Single-cell Proteomics of Human Blastoid

Proteins are the end products of the decoding process that starts with the information in cellular DNA. As building blocks for all machinery in a cell, proteins give the cell structure and provide motor elements to keep things moving. Moreover, proteins serve as the catalysts for virtually every biochemical reaction that occurs in living things. Proteins are made of amino acids, and multiple amino acids are linked together by peptide bonds, thereby forming a long, linear chain. The set of all proteins of a given cell is called the proteome. Nowadays, the classic way to study proteomes is by combining two techniques, liquid chromatography and mass spectrometry. Proteins extracted from a million cells are cut into small pieces called peptides. Then liquid chromatography helps to separate this complex mixture of peptides according to their chemical properties. The separated peptides are then studied with mass spectroscopy which can measure masses with extremely high precision, allowing the identification of the amino acid composition of a peptide and ultimately the peptides and proteins in a given mixture. A blastocyst is a hollow sphere of about one hundred cells, which forms from a fertilised egg five to six days after fertilization.
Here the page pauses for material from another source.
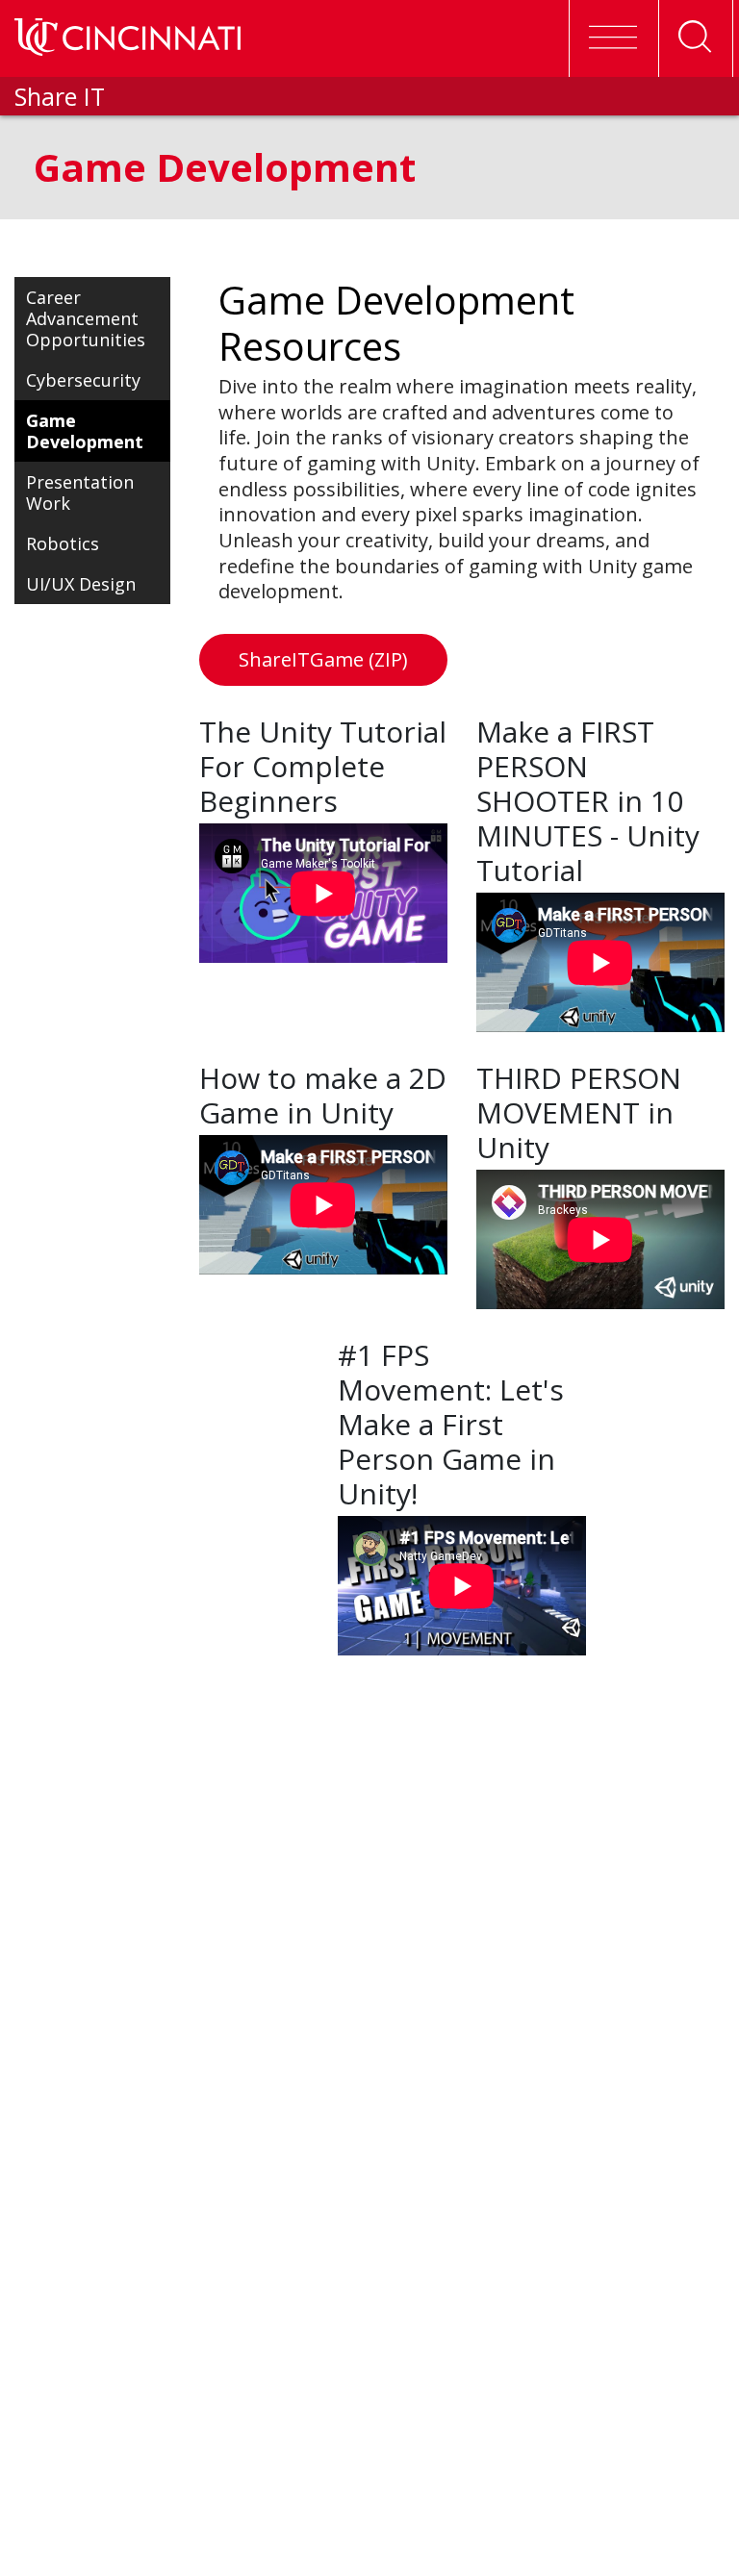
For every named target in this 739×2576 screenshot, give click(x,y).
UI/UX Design (81, 583)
This sphere is a heterogeneous system comprising three different cell types: pluripotent epiblast cells that form the embryo proper; extraembryonic trophectoderm cells, and primitive endoderm cells that contribute to the placenta and yolk sac, respectively. Recently a new model of the human blastocyst called blastoid was introduced, which is a promising, spontaneously organised stem cell-based model that closely follows the blastocyst development behaviour. In this project, I aim to characterise the blastoid proteome during its formation to get insights into the mechanisms of early embryo development. Unfortunately, the blastoid is a tiny and heterogeneous system, which requires adjustment of the classic approach of studying proteomes to a single-cell level. I aim to develop a robust method: I will optimize the sample preparation step; and I will test different ways to collect and analyse data to find a compromise between the sensitivity and throughput of the method. Characterised changes in the proteome during blastoid formation will support a better understanding of how cells communicate with each other, what is the mechanisms of the attachment and invasion into the uterine wall.